Tuesday, July 26, 2011

Something in the Way

Hi all! We didn't have adequate wi-fi at the youth leadership forum for me to keep you updated, unfortunately, but that should be the last blogging-break this summer. We'll be back to our regularly scheduled five-posts-a-week program!

YLF is something I do every year. Since I was a student there in 2005, I've missed to study abroad, but otherwise progressed up the ladder toward becoming a facilitator. I'm "Adult Staff" now, facilitating a group of students in applying what they learn through the weekend about disabilities, leadership and themselves.

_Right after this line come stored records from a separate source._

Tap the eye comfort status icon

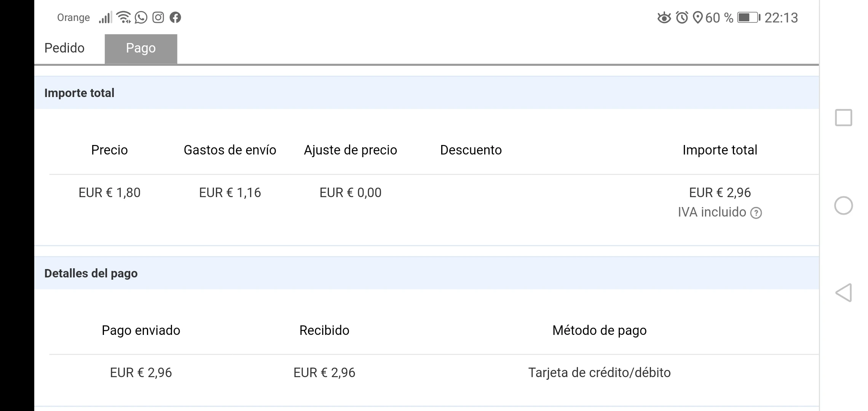664,18
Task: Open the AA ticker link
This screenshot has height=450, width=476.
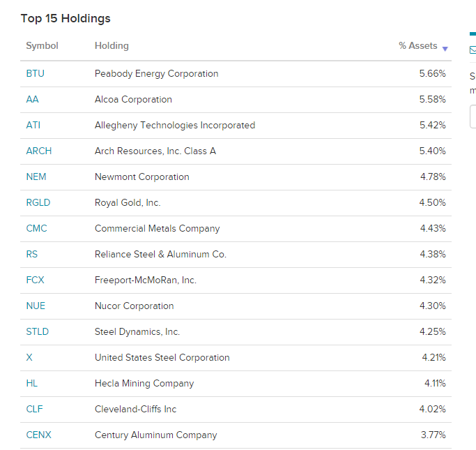Action: click(32, 99)
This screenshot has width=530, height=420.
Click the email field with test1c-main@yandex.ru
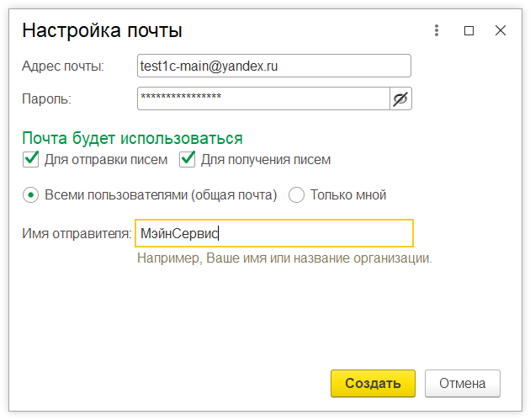[x=273, y=66]
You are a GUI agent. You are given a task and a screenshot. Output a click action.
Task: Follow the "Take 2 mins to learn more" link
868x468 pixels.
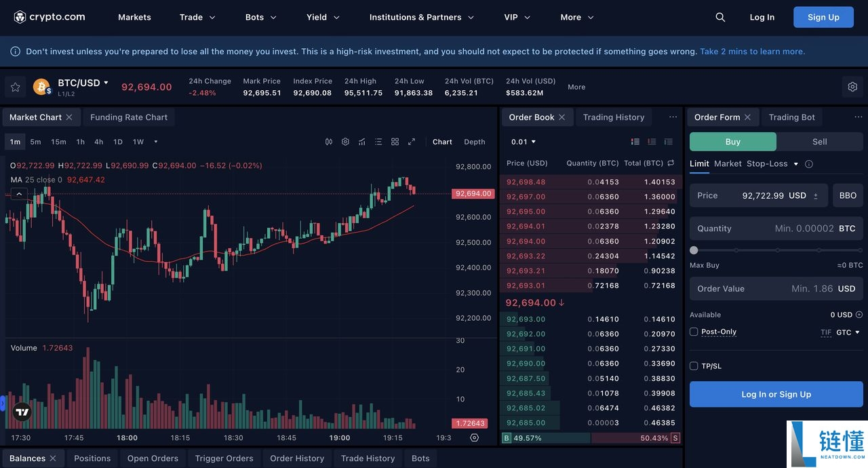753,52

It's a lot of controlled chaos to herd a hundred people--most of whom have disabilities--around Tallahassee for a weekend. I decided the theme song of the program should be "Something in the Way" by Nirvana, because of how often a wheelchair, walker, chair or, student has to be moved out of the way to let someone else by. However, this morning after I slept off the last of the camp tired, I realized this has another meaning.

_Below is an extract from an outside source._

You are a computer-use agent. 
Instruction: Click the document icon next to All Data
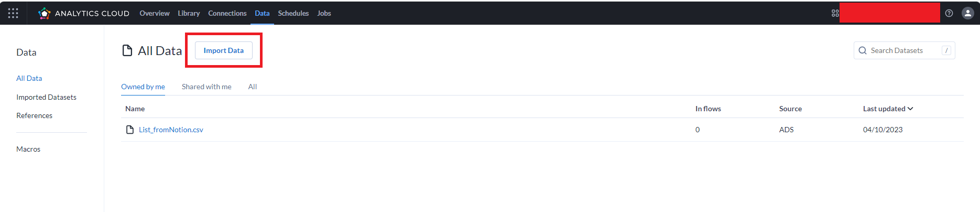pos(127,50)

For most of the students there is something in the way of them becoming fully themselves and taking charge of their lives. To an outsider, that something would be their disability, but at YLF we know it's not. It's the teacher, parent, friend, foe, mindset that holds them back, either by not believing in them or coddling them.

We have a student whose parents thought she needed a Personal Care Attendant, because she couldn't dress herself. At YLF she turns up ready to go every morning, no help needed.

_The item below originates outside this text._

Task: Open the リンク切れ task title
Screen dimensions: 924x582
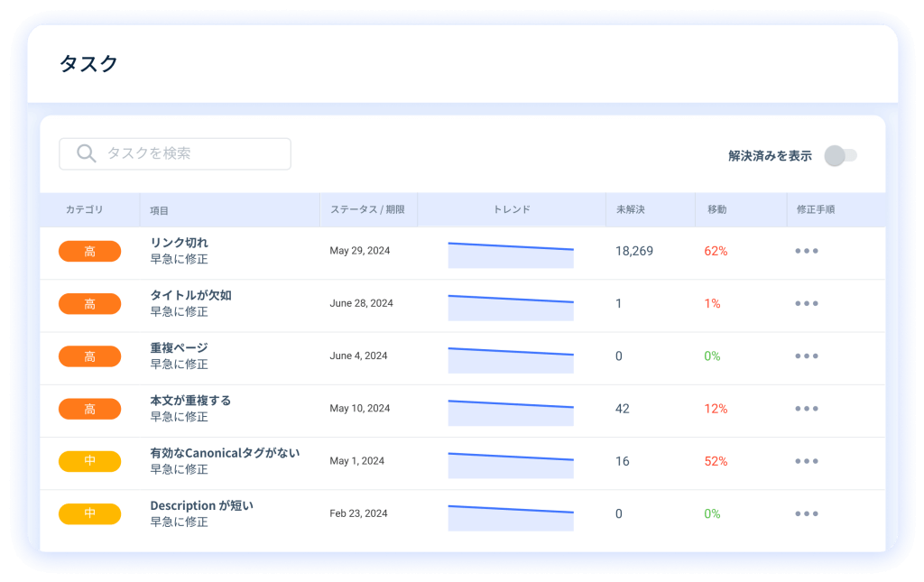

One of my delegates this year came in painfully shy--almost completely silent--and then spoke in front of the group the last day to tell us all she'd learned to accept herself.

In my group, I had three girls with learning disabilities. They bonded over experiences of teachers not believing they were disabled, or refusing to grant their accommodations.

We all have stories like this, of the obstacles we faced and YLF helped us get over. As a facilitator, my job is to help identify and eliminate the something in the way, but more often the students do it themselves, the first of many steps toward independence YLF helps them to make.

But kids with disabilities aren't the only ones with roadblocks. What's the something in the way in the journey you're taking? (and because we always want the students to find a solution) How can you start to shove it away?